> _Requirement_:
Rewrite the records from the line containing "You are a GUI" to the line containing "This screenshot has height=1026, width=1300.", swapping "Notifications" for "Settings" and leaving everything else unchanged.

***** Exercise data

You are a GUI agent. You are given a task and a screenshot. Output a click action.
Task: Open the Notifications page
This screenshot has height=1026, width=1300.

**********
***** Exercise data

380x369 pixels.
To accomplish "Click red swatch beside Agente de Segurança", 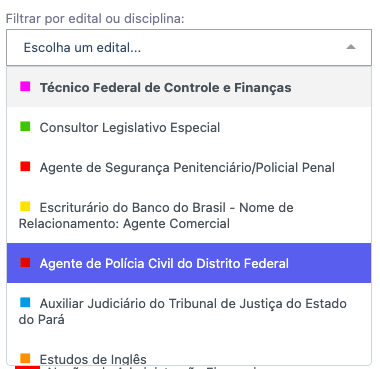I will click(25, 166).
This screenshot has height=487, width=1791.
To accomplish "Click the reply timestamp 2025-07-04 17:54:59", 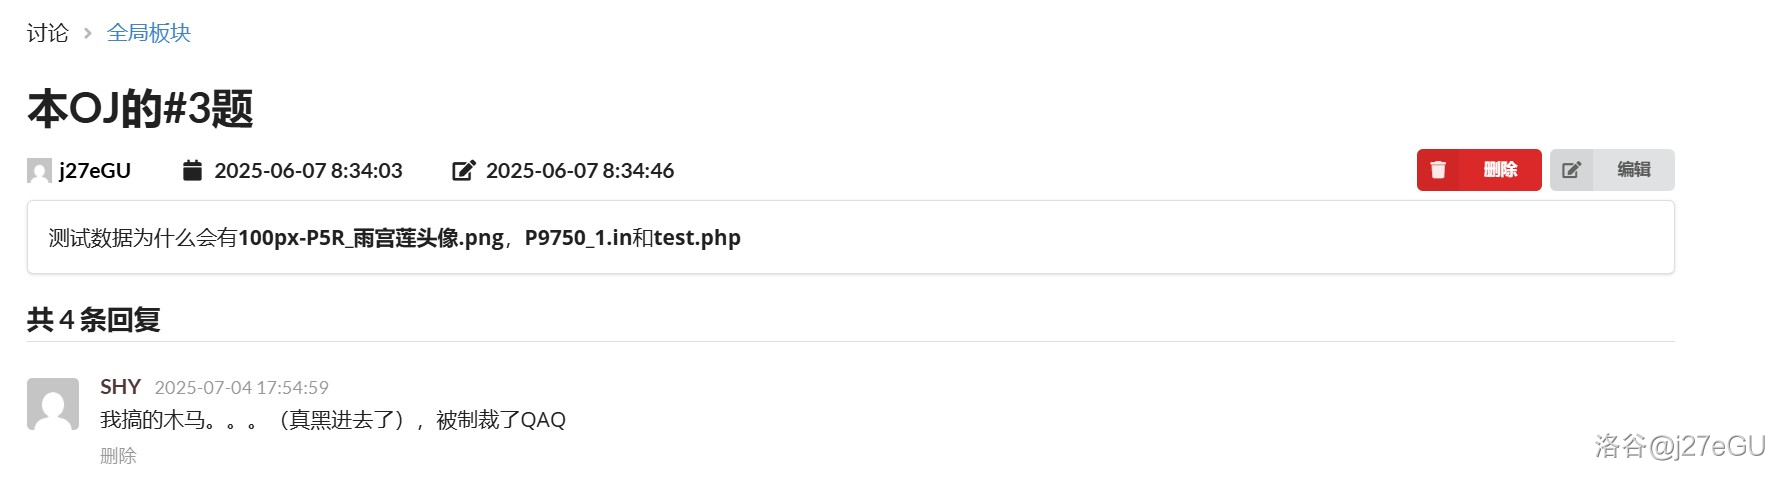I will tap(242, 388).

**********
***** Exercise data

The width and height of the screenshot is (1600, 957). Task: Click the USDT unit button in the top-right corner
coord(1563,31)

**********

> _Result of the exercise_:
You are a GUI agent. You are given a task and a screenshot. Output a click action.
Task: Open the Settings page
This screenshot has height=1026, width=1300.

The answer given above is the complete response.